Georg-Johann Lay wrote:
David Brown schrieb:
variable names "tmp16", "tmp32" and "tmpS16" are truly awful. It is also (usually) best to declare such temporaries in as small a block as possible. Thus they should not be at the start of the function, but instead make your cases like this:

{// (N * 0.75) - 40    DB41        -40 to +150 °C
    int16_t temp = (int16_t)(KLineFrameM1[41]) * 3 / 4 - 40;
    var_format_S16(buff, temp, 0);
    break;
}
That will give clearer code and let the optimiser be more flexible in its register choices.

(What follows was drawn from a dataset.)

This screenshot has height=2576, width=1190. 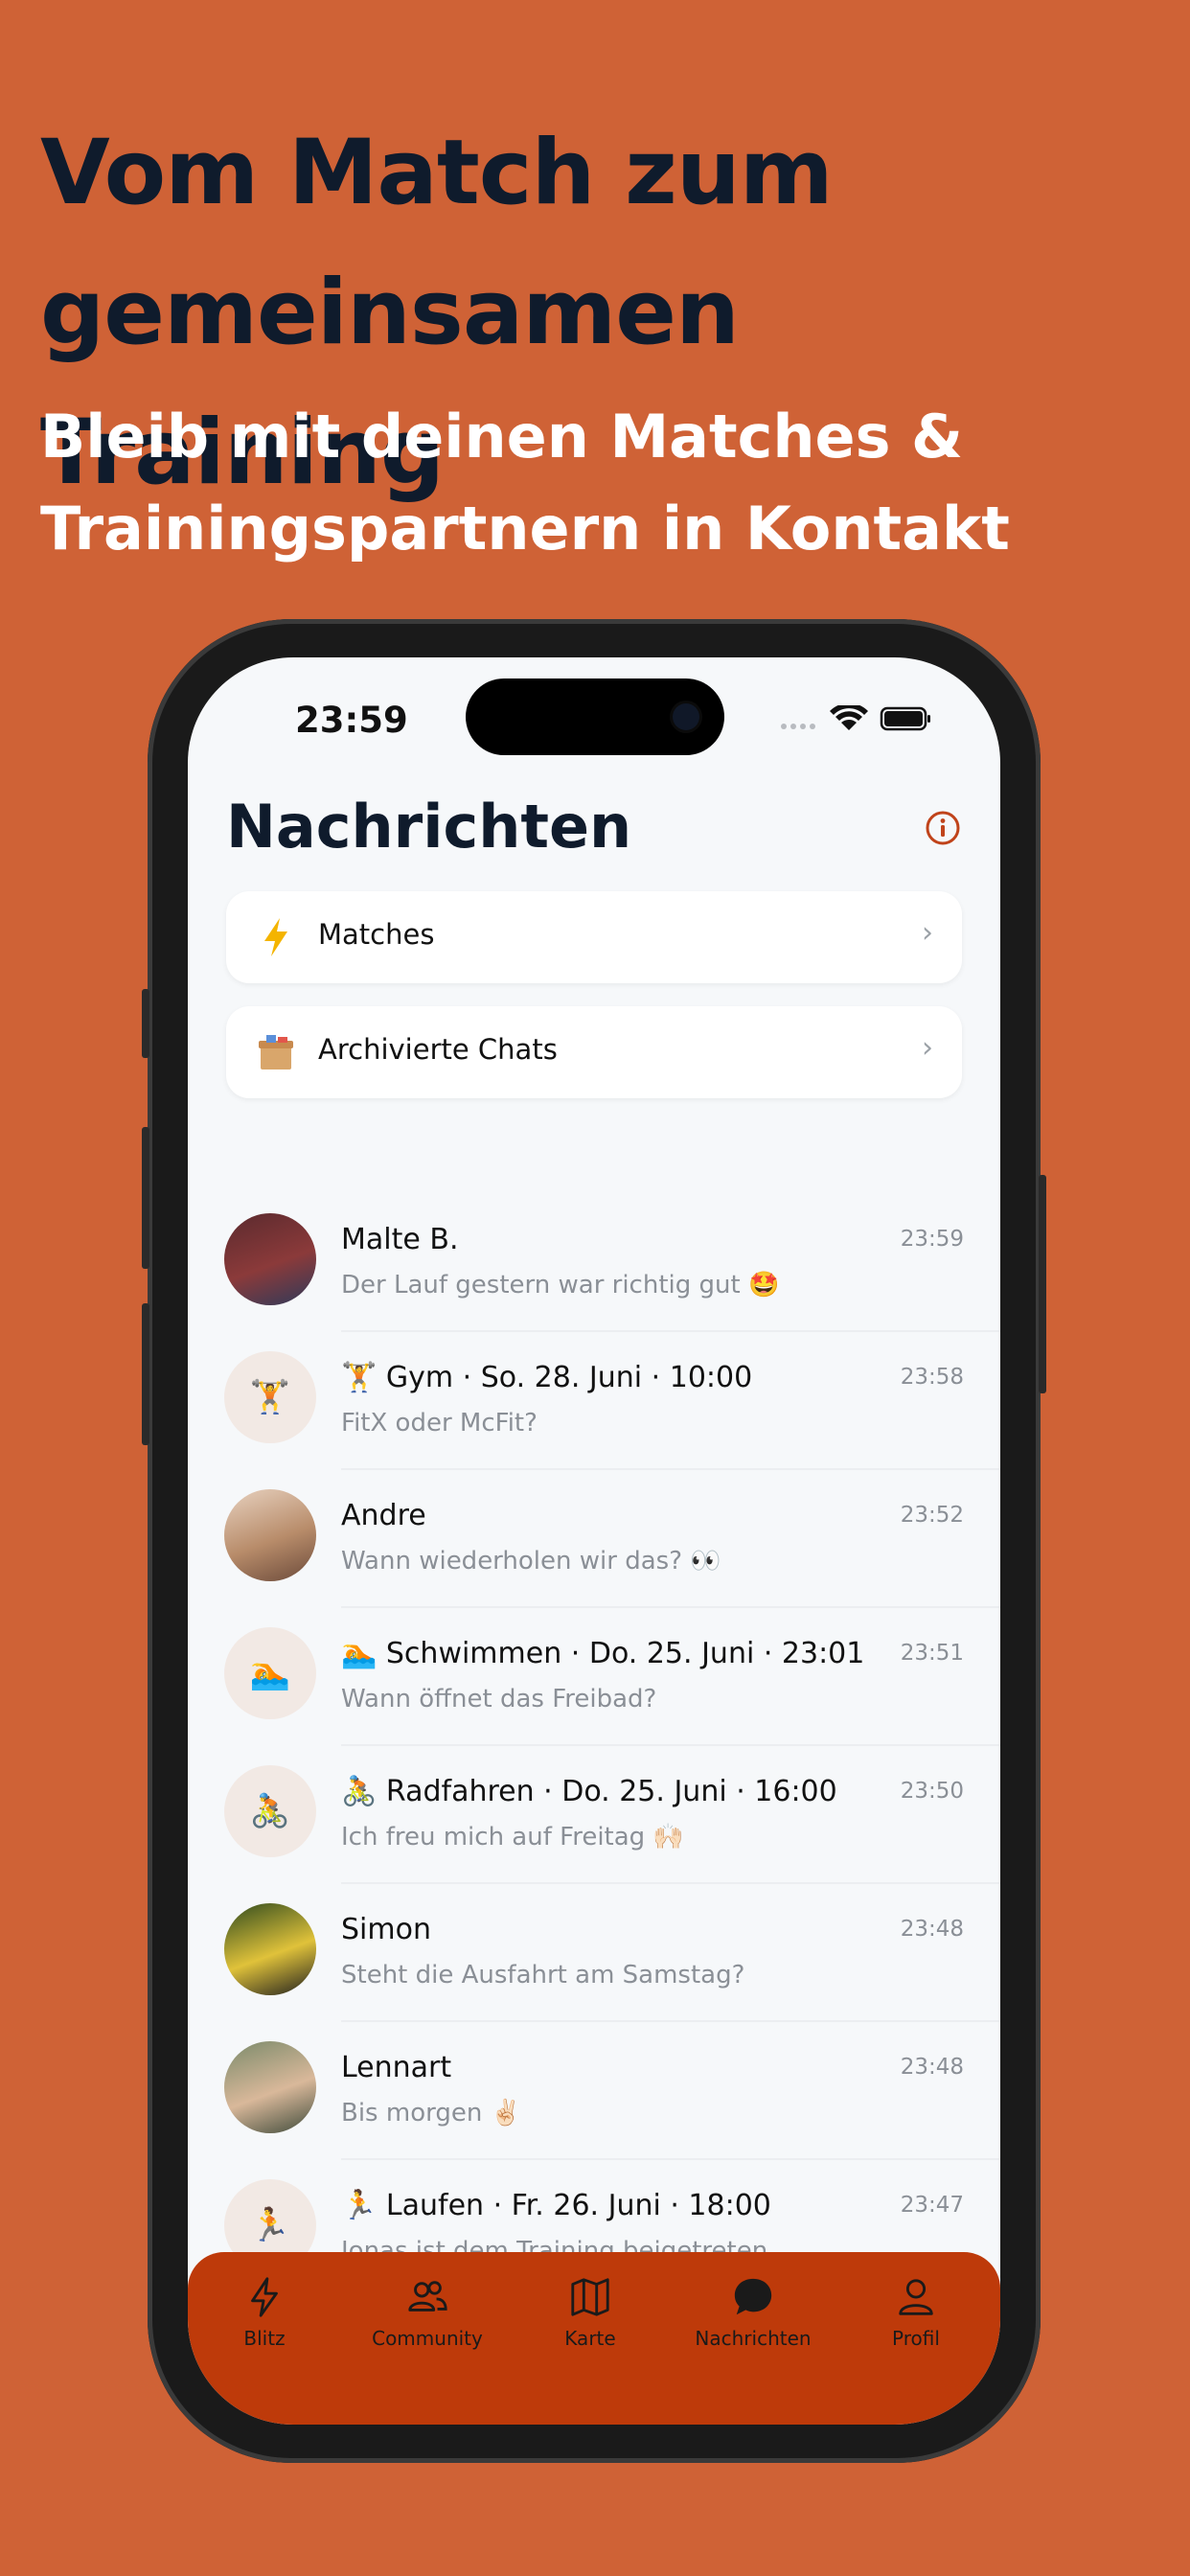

As far as "the optimizer" of gcc is concerned, that makes no difference. It knows exactly what register contains what value and is aware of the place where a register "dies", i.e. the register can be reused for whatever other stuff. Anyway, even if just one temp variabe is used, gcc will produce a new (pseudo) register vor every result like moves, arithmetic, etc. These pseudos may or may not end up in the same macine register. On that level, blocks are just syntactic sugar (if they are not used to hide visibility, e.g. like in int tmp=0; {int tmp = 1;} )


I haven't looked at code generated for such switches (there is often so much of it), so I admit to having guessed a little. I was thinking especially of when you have debug information enabled - that can force the compiler to keep variables in separate registers.

To get a notion of the various machine intependant transformations, have a glance at gcc's output with -fdump-tree-all, and for the machine dependent it is -fdump-rtl all. They make clear that do-while, while, for and if-goto are just flavours of same sugar.


And here was me thinking the generated source code was sometimes a bit big to wade through... Sometime I must look at this in more detail.